President Bush, comparing Daniel Ortega to a skunk invading a garden party and repeatedly calling him "that little man," Saturday denounced the Nicaraguan leader's plans to end a cease-fire with the U.S.-backed Contra rebels.
"Do not break that cease-fire," Bush warned the Sandinista leader at a news conference on the last day of a summit of 16 leaders from North and South America.Bush, who stands well over 6 feet, heaped sarcasm on Ortega, referring to him several times as "that little man." He also poked fun at the fact the Nicaraguan leader showed up at the summit in military fatigues, calling it "Boy Scout stuff."
Ortega announced Friday night he was ending a 19-month cease-fire, saying that growing Contra attacks had killed 48 Sandinista soldiers in the past month.
"We have to find a way to protect the lives of Nicaraguans and to guarantee the electoral process. This means that the cease-fire has to end," he told university students.
Noting that a reporter had compared Ortega's action to a skunk invading a garden party, Bush said, "That's exactly what happened.
"Mr. Ortega looks like that unwanted animal at a garden party," he added.
But Bush also said that several presidents at the summit had talked to Ortega Friday night and "they leaned on him pretty hard. The man had a little bit of backing off, a little bit, so let's wait and see," he added.
Bush said Ortega went out of his way Friday to be seen in photographs with the president. "He's always kind of sidling up to me looking for some photo op. What he ought to do is talk to the resistance," the president said.
Calling Ortega's plan to end the cease-fire a "shameful blow to democracy," Bush declared, "I can't figure it out. It's an offense to the president of Costa Rica, it is an offense to the democratically elected leaders here. It is the most outrageous use of this meeting on democracy that I can think of."
While bluntly warning that the cease-fire should be honored, Bush refused to say how the United States would respond to renewed warfare.

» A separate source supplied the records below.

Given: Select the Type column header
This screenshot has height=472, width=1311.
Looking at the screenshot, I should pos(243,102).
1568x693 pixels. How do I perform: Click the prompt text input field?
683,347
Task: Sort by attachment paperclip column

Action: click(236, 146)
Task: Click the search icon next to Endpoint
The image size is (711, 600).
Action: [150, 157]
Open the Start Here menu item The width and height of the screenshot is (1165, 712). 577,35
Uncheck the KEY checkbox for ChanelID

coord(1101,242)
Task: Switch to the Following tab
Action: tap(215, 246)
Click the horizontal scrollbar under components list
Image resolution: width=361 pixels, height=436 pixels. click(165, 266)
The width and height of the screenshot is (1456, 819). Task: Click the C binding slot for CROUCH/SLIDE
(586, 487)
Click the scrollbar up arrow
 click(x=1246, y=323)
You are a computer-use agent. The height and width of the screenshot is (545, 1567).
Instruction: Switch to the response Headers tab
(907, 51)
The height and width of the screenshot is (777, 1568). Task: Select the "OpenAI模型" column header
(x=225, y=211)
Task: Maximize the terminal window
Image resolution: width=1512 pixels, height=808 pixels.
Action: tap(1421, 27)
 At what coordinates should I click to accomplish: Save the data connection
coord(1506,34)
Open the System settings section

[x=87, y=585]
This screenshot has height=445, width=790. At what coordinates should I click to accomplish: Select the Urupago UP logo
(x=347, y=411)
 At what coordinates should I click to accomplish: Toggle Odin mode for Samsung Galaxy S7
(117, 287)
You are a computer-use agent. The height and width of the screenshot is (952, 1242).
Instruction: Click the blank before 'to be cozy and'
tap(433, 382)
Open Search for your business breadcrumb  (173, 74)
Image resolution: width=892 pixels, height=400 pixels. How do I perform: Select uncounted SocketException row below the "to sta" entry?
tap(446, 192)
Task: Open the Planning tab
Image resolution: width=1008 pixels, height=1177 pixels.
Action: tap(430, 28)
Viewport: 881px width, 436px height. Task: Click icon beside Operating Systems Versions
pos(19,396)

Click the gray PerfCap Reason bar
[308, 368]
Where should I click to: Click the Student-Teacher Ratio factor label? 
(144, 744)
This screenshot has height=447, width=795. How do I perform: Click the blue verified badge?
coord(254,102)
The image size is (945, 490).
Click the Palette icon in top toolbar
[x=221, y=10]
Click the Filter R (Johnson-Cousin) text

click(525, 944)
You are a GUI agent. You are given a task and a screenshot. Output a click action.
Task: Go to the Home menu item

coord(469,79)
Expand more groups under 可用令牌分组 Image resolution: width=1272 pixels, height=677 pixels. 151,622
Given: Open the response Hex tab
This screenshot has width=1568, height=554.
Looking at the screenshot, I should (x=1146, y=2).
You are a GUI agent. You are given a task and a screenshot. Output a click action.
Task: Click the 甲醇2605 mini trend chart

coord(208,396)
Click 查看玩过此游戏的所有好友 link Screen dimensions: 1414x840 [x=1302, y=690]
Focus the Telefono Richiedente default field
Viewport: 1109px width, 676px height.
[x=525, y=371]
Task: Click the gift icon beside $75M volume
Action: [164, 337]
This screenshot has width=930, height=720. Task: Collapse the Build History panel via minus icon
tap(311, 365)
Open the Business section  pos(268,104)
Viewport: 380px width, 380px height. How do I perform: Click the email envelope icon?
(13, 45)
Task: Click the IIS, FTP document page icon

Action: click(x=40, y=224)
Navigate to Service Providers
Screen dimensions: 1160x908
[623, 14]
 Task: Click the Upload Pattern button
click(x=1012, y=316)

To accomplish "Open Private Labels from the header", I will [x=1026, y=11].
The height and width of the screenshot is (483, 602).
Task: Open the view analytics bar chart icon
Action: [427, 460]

"We'll cross the bridge when we come to it," he said.
The dispute between Washington and Managua overshadowed a two-day summit of 16 leaders from the Western Hemisphere, a gathering intended to celebrate 100 years of democracy in Costa Rica.
Ortega, in interviews with the New York Times and the Miami Herald, said the Sandinista army would begin an offensive against an estimated 2,500 Contra rebels in Nicaragua Wednesday.
But the Nicaraguan defense ministry on Saturday said that Sandinista military leaders have not yet given orders to end the cease-fire and are waiting for official authorization.
Ortega is due to give a speech on Sunday in southern Nicaragua where he may issue an official end to the cease-fire, Sandinista officials told Reuters.
A Contra leader in Miami said a government attack could lead to a massacre of the poorly armed rebels. Under a bipartisan agreement with Congress, U.S. aid to the Contras is limited to food, clothing and other humanitarian supplies.
Bush also lashed out at military strongman Manuel Antonio Noriega, who he accused of "lead pipe politics."
"He's won nothing more than a fragile status quo. The day of the despot, the day of the dictator is over," Bush declared.